··· Records supplied ···

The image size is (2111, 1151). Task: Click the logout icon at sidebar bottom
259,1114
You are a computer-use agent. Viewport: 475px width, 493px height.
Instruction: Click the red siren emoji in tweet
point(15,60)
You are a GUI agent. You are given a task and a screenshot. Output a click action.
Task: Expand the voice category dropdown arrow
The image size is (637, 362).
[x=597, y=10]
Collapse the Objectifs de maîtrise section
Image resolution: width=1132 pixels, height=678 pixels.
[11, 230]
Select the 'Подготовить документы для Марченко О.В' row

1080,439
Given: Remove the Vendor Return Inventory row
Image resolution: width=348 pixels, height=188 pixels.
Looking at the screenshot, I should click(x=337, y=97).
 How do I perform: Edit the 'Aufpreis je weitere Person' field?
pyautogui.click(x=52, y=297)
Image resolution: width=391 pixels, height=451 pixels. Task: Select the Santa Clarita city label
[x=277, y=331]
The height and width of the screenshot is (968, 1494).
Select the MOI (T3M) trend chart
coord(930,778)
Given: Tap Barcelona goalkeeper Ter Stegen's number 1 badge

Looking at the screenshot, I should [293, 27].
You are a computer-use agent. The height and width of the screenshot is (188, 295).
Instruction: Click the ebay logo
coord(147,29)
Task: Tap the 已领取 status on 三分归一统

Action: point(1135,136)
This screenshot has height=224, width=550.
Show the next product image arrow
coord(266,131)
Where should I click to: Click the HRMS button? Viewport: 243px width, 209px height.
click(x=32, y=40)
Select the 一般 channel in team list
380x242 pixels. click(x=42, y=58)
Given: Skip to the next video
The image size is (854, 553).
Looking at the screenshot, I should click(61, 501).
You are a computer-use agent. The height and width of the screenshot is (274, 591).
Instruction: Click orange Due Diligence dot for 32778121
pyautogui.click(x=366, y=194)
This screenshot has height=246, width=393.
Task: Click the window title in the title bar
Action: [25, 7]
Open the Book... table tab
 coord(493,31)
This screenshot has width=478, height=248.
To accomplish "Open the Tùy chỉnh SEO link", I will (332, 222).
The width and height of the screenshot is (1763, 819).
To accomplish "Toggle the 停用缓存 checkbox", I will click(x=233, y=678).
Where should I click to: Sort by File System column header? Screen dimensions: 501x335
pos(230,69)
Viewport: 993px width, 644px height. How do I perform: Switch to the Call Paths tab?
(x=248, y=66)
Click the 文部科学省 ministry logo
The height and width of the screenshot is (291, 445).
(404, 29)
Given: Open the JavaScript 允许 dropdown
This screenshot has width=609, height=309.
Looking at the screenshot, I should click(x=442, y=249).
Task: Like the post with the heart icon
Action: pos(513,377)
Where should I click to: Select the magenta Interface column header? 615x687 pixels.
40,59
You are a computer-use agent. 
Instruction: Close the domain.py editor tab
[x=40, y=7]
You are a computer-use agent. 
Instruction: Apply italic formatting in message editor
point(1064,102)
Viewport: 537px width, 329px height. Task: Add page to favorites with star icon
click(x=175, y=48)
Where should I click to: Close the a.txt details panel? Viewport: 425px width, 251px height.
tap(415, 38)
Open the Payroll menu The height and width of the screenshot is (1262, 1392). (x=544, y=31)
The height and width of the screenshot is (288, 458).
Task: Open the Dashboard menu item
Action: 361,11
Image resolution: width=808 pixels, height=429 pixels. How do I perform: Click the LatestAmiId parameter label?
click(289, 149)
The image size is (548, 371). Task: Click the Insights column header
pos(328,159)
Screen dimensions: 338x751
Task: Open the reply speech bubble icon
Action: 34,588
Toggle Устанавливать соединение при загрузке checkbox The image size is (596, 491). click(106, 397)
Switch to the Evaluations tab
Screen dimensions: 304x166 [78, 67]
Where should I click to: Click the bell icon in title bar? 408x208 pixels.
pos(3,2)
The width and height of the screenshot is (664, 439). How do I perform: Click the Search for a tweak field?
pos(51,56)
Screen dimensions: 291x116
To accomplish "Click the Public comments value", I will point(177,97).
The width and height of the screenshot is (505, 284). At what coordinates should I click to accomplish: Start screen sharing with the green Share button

···

**Required work**
Copy the records above exactly as written.

**Output**
The image size is (2111, 1151). Task: Click the logout icon at sidebar bottom
259,1114
You are a computer-use agent. Viewport: 475px width, 493px height.
Instruction: Click the red siren emoji in tweet
point(15,60)
You are a GUI agent. You are given a task and a screenshot. Output a click action.
Task: Expand the voice category dropdown arrow
The image size is (637, 362).
[x=597, y=10]
Collapse the Objectifs de maîtrise section
Image resolution: width=1132 pixels, height=678 pixels.
[11, 230]
Select the 'Подготовить документы для Марченко О.В' row

1080,439
Given: Remove the Vendor Return Inventory row
Image resolution: width=348 pixels, height=188 pixels.
Looking at the screenshot, I should click(x=337, y=97).
 How do I perform: Edit the 'Aufpreis je weitere Person' field?
pyautogui.click(x=52, y=297)
Image resolution: width=391 pixels, height=451 pixels. Task: Select the Santa Clarita city label
[x=277, y=331]
The height and width of the screenshot is (968, 1494).
Select the MOI (T3M) trend chart
coord(930,778)
Given: Tap Barcelona goalkeeper Ter Stegen's number 1 badge

Looking at the screenshot, I should [293, 27].
You are a computer-use agent. The height and width of the screenshot is (188, 295).
Instruction: Click the ebay logo
coord(147,29)
Task: Tap the 已领取 status on 三分归一统

Action: point(1135,136)
This screenshot has height=224, width=550.
Show the next product image arrow
coord(266,131)
Where should I click to: Click the HRMS button? Viewport: 243px width, 209px height.
click(x=32, y=40)
Select the 一般 channel in team list
380x242 pixels. click(x=42, y=58)
Given: Skip to the next video
The image size is (854, 553).
Looking at the screenshot, I should click(61, 501).
You are a computer-use agent. The height and width of the screenshot is (274, 591).
Instruction: Click orange Due Diligence dot for 32778121
pyautogui.click(x=366, y=194)
This screenshot has height=246, width=393.
Task: Click the window title in the title bar
Action: [25, 7]
Open the Book... table tab
 coord(493,31)
This screenshot has width=478, height=248.
To accomplish "Open the Tùy chỉnh SEO link", I will (332, 222).
The width and height of the screenshot is (1763, 819).
To accomplish "Toggle the 停用缓存 checkbox", I will click(x=233, y=678).
Where should I click to: Sort by File System column header? Screen dimensions: 501x335
pos(230,69)
Viewport: 993px width, 644px height. How do I perform: Switch to the Call Paths tab?
(x=248, y=66)
Click the 文部科学省 ministry logo
The height and width of the screenshot is (291, 445).
(404, 29)
Given: Open the JavaScript 允许 dropdown
This screenshot has width=609, height=309.
Looking at the screenshot, I should click(x=442, y=249).
Task: Like the post with the heart icon
Action: pos(513,377)
Where should I click to: Select the magenta Interface column header? 615x687 pixels.
40,59
You are a computer-use agent. 
Instruction: Close the domain.py editor tab
[x=40, y=7]
You are a computer-use agent. 
Instruction: Apply italic formatting in message editor
point(1064,102)
Viewport: 537px width, 329px height. Task: Add page to favorites with star icon
click(x=175, y=48)
Where should I click to: Close the a.txt details panel? Viewport: 425px width, 251px height.
tap(415, 38)
Open the Payroll menu The height and width of the screenshot is (1262, 1392). (x=544, y=31)
The height and width of the screenshot is (288, 458).
Task: Open the Dashboard menu item
Action: 361,11
Image resolution: width=808 pixels, height=429 pixels. How do I perform: Click the LatestAmiId parameter label?
click(289, 149)
The image size is (548, 371). Task: Click the Insights column header
pos(328,159)
Screen dimensions: 338x751
Task: Open the reply speech bubble icon
Action: 34,588
Toggle Устанавливать соединение при загрузке checkbox The image size is (596, 491). click(106, 397)
Switch to the Evaluations tab
Screen dimensions: 304x166 [78, 67]
Where should I click to: Click the bell icon in title bar? 408x208 pixels.
pos(3,2)
The width and height of the screenshot is (664, 439). How do I perform: Click the Search for a tweak field?
pos(51,56)
Screen dimensions: 291x116
To accomplish "Click the Public comments value", I will point(177,97).
The width and height of the screenshot is (505, 284). At what coordinates should I click to accomplish: Start screen sharing with the green Share button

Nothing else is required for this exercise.